Achilles hadn’t realized he was automatically reaching for his weapon sling, expecting it to be there to guide his thumb down to the butt of his machine gun. Two weeks ago, they’d all have had a boot on their backs and a steel circle in the base of their necks, except the one with the gun. Wages might already have shot him. Achilles turned to go.
“See him walking? He can’t even return his serve.”
“Clark Kent — looking zigga.”
“Erenge” soda, pants drooping, oversized shirts. He wouldn’t have fit in even if he hadn’t been bloody. He didn’t belong in there anyway, eating nasty, cholesterol-laden ghetto food. Halfway down the block, Achilles turned back to face them and screamed, “Bitch, you don’t know my life!”
But they couldn’t hear him. All three were inside, sliding into a booth. The one who sat alone facing the others scooted all the way to the inside of the bench, as if he was making space for someone. They laughed and dapped, slapping hands front and back. They were roughly the same height, all of their heads long and peaked at the top, their eyes round and deep-set, so much so that he wondered if they even had to use their hands to shield them from the sun. They had the same rawboned cheeks and satchel mouths. They weren’t friends. They were brothers, the ziggas.
Who was a zigga? Was he the bobble-headed, loose-lipped brother posted up on the corner eating fried rice from a paper cup? The lifer who converted to Islam, finding in prison a newfound sense of security? Was it reserved for men, hulking, shifty, flitty-eyed simian males? Or was it the woman working the alley behind the head shop who started out cute, who blushed when her pimp complimented her bone structure, who lost fifteen pounds and three incisors in two months? Was it the elderly housekeeper, unless, of course, she was your housekeeper? Was it reserved for the servile and chimp-lipped? Or could white people really be ziggas, as Achilles had so often heard? Was it simply reserved for the fringe, those night eaters the mayor once referred to as soap scum because “They live at the edge of society and, ironically, the harder you clean, the more there are’? Or could it really be the first black executive of a major bank? What about Wesley Snipes? When he’d packed his bags for basic, Achilles would have said none of the above. Merriweather said all.
Ziggas! Zigger? Zigga. To form the word, the tongue curls up, then out, like it’s releasing a burning seed. In Goddamnistan, kids working as street vendors often cried out, “Brother, Brother! My zigga, my zigga!” Achilles ignored them. Troy laughed. Wages looked embarrassed. Ramirez answered, “Que pasa, vato?” Wexler complained that they weren’t black. But Merriweather would smile, give them high fives, say, “What’s up wit you, my zigga?” Merriweather’s reply to Wexler’s complaint was always “Half of these ziggas darker than you, Mr. Love-Sexy.”

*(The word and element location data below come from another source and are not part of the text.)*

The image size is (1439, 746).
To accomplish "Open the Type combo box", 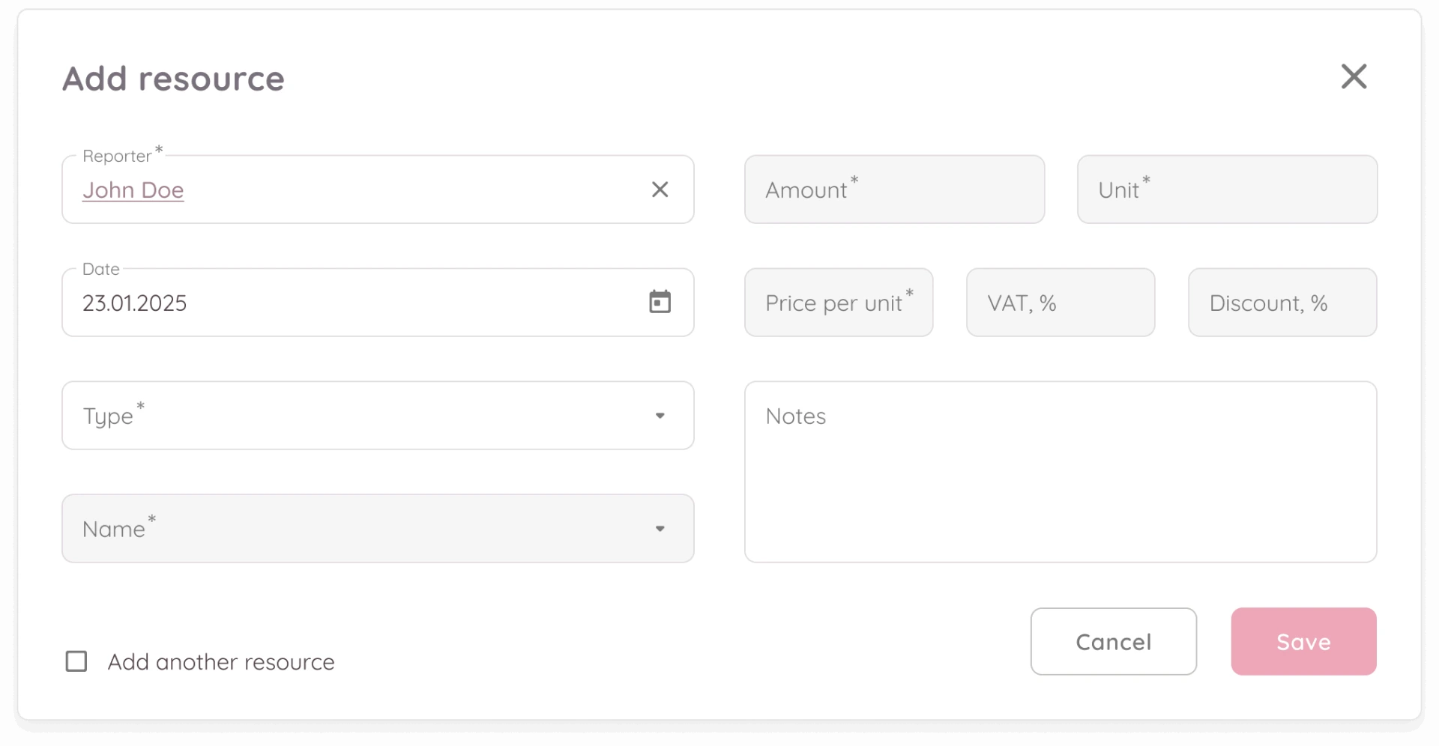I will (x=360, y=416).
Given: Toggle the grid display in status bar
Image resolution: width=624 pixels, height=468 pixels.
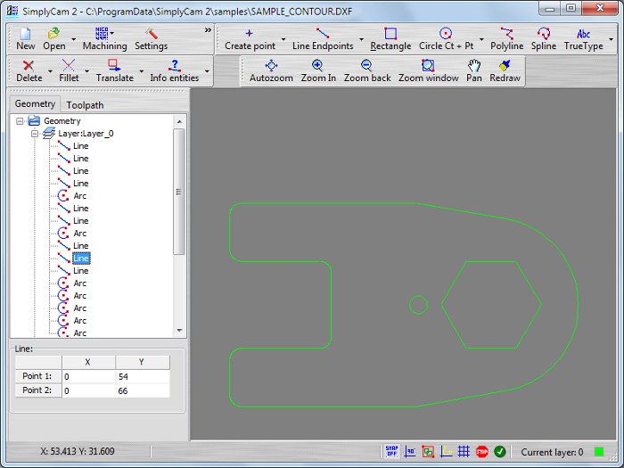Looking at the screenshot, I should pos(464,452).

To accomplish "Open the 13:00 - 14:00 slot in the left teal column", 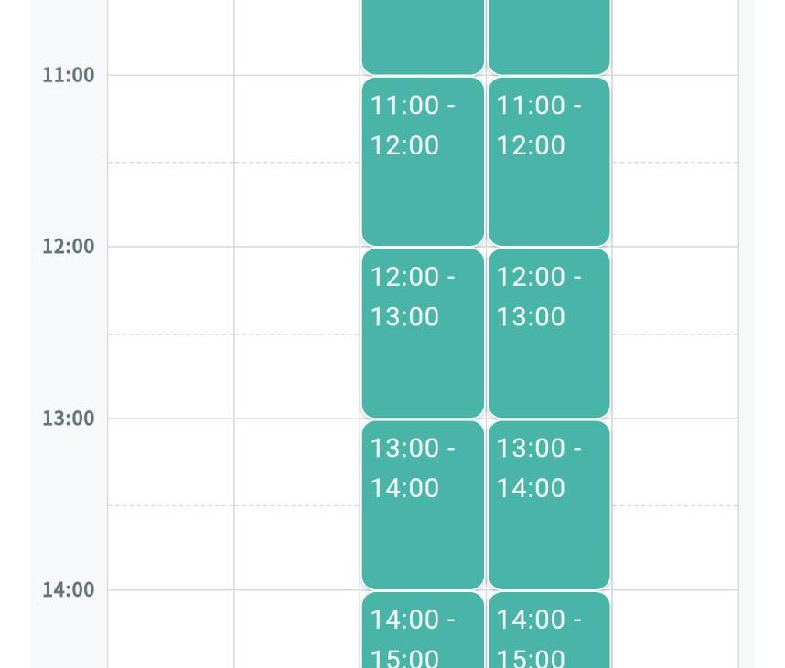I will pos(423,504).
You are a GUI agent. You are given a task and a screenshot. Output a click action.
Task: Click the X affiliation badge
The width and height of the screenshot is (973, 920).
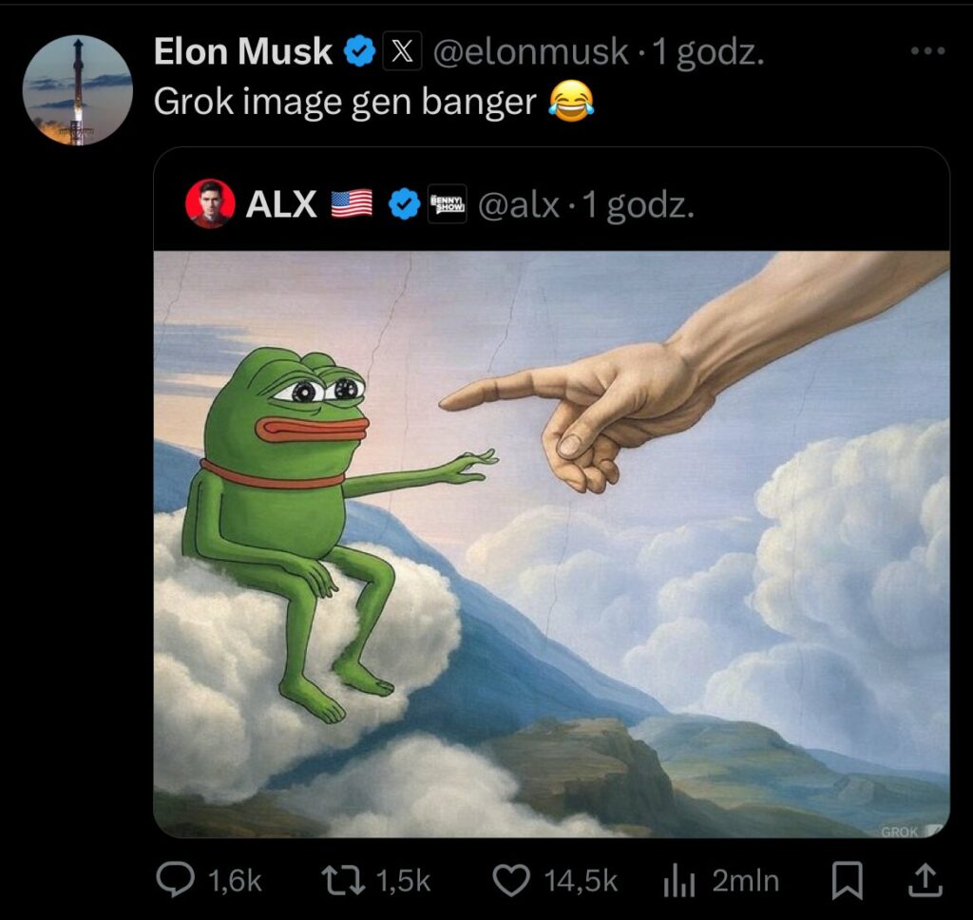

Achilles admitted that much — Wexler resembled Prince and was light-skinned, while the Afghans were often brown from so much sun. Some even looked Asian. But overall, while Afghans and Iraqis couldn’t pass for black, they certainly weren’t white. He was stunned the first few days, discomfited by the sensation of being in a country where most people looked somewhat like him and the youth hailed him as a brother. It was more pronounced during their week in Baghdad, where he actually saw people with brown skin and kinky hair. What if his primary objective hadn’t been to discern who among all these eerily familiar faces was evil? What would it have felt like to be, for once, among the majority? What if the question of black and white hadn’t been so neatly replaced by brown and green?